Oracle Management Pack for OpsMgr SCX Agents, Part 4: File System and Process Monitoring

While the vast majority of the rules and monitors in the Oracle SCX management pack (part 1, part 2, part 3) that I am working on involve the basic form of a SQL query data source (see part 2) that queries a specific parameter value to evaluate the result, there are two areas of monitoring that required discovery logic a bit more complex:  file system monitoring and Oracle process monitoring.  I found the challenge of implementing these two categories of monitoring to be engaging, and thought that it might be worth writing a bit about the approaches that I took.   

File System Monitoring

Oracle dependencies on file systems could exist in several forms, such as the Flash Recovery Area, Dump space destinations, Data File locations, and log archive destinations.   While the OpsMgr cross platform agent provides File System availability and space-monitoring out-of-the-box, I wanted to implement additional space monitoring for the File Systems that an Oracle instance depends on, with custom thresholds and alerting. 

In order to achieve this result, I started by creating a class for the Oracle File System.   An instance of this class would represent the File System that Oracle depends on.  By using the FS name as the key property, if multiple Oracle components used that File System, only a single instance of the class would be discovered.   In order to enhance alerting, I also added a set of boolean properties to the File System class that, once discovered, would indicate the nature of the dependency that Oracle has on the File System.  

Discovering these File System objects did prove to be the tricky part.   To begin with, the File System path used for each of the dependency categories can be identified with a SQL query.

  • Table Space Data File:  select file_name from dba_data_files where tablespace_name = ‘<Table Space Name>’;
  • Background Dump Destination: select value from v$parameter where name=’background_dump_dest’;
  • Core Dump Destination :  select value from v$parameter where name=’core_dump_dest’;
  • User Dump Destination:  select value from v$parameter where name=’user_dump_dest’;
  • Flash Recovery Area Destination: select value from v$parameter where name=’db_recovery_file_dest’;
  • Log Archive Destination:  select distinct destination from v$archive_dest where destination like ‘%/%’  and status=’VALID’;

The SQL Query data source used heavily in this management pack executes SQL queries through a shell command execution, and I was able to modify that logic for use in these discoveries.   Each of the queries above returns an actual path to a file or directory, and not the name of the file system,  but an easy way on a UNIX/Linux system to return the name of the File System for a given path is through the df command.   So, by assigning the query result to a variable, and then piping this variable to a df -Pk command, the actual file system name is returned as StdOut.   Additionally, some output filtering was required using grep and awk to  handle errors (i.e. if the query results are null) and format the output.    When the whole command string is put together, including the requisite environment configuration and login information for SQLPlus, it becomes an impressive one-liner shell command, for example:

ORACLE_HOME=<OracleHomePath>;export ORACLE_HOME;FSTMPVAR=`echo -e ‘CONNECT <UserName>/<Password>@<OracleSID>;\nSET HEADING OFF;\nselect distinct destination from v$archive_dest where destination like ‘\”%/%’\”  and status=’\”VALID’\”;’| $Config/OracleHome$/bin/sqlplus -S /nolog|grep /`;if [ -z $FSTMPVAR ]; then FSTMPVAR=”/null”;fi;df -Pk $FSTMPVAR|grep /|awk ‘{ print $6}’

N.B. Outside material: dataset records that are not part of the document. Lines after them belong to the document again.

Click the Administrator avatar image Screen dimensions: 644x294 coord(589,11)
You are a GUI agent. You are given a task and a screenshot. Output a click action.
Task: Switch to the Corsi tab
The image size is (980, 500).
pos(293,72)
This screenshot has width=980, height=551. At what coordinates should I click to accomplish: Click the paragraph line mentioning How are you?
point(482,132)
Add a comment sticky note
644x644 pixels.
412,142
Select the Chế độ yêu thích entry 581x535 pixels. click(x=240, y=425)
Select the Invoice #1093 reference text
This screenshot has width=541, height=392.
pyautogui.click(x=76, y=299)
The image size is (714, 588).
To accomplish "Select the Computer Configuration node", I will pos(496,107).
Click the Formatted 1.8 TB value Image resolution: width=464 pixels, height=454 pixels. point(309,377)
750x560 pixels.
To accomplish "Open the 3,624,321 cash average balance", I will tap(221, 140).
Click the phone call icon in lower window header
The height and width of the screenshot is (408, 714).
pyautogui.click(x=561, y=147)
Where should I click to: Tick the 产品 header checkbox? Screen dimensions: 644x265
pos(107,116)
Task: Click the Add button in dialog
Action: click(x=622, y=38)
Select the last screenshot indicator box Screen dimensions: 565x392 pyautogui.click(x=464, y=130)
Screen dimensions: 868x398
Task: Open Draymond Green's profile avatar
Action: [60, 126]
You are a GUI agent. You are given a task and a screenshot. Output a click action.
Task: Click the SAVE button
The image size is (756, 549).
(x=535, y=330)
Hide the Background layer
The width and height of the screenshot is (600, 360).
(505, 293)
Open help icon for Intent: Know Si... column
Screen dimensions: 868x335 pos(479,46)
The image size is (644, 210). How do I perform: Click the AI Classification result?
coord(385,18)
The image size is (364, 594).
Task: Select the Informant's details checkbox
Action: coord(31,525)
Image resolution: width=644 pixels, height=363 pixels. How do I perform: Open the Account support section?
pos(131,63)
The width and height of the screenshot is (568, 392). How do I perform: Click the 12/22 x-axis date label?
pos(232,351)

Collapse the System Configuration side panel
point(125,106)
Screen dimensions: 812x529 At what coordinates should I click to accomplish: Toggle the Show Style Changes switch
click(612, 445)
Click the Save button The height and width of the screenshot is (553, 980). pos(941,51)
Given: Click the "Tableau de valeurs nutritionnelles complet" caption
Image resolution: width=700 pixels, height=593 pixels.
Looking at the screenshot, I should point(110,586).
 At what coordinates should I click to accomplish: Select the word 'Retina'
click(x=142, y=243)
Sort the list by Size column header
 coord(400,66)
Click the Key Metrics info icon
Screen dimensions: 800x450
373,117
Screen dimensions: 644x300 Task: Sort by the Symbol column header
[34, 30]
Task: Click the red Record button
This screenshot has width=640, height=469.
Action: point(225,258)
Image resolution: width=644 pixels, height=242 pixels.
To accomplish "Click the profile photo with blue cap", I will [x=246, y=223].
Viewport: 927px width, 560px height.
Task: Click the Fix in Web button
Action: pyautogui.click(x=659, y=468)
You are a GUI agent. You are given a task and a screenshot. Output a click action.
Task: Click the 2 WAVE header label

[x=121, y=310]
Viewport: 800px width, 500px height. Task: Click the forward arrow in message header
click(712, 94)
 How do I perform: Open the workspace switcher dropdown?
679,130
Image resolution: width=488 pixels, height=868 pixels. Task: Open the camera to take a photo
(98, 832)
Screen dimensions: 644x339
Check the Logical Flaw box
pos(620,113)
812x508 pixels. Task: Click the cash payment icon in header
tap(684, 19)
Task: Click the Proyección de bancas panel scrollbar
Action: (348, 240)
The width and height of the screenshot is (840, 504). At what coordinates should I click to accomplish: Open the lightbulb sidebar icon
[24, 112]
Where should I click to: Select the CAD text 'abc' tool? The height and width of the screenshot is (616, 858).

And the actual shell command used in the discovery with the data source variables:

ORACLE_HOME=$Config/OracleHome$;export ORACLE_HOME;FSTMPVAR=`echo -e ‘CONNECT $RunAs[Name=”OracleSCX.OracleSQLQueryAccount”]/UserName$/$RunAs[Name=”OracleSCX.OracleSQLQueryAccount”]/Password$@$Config/OracleSID$; \nSET HEADING OFF;\nselect distinct destination from v$archive_dest where destination like ‘\”%/%’\”  and status=’\”VALID’\”;’   |$Config/OracleHome$/bin/sqlplus -S /nolog|grep /`;if [ -z $FSTMPVAR ]; then FSTMPVAR=”/null”;fi;df -Pk $FSTMPVAR|grep /|awk ‘{ print $6}’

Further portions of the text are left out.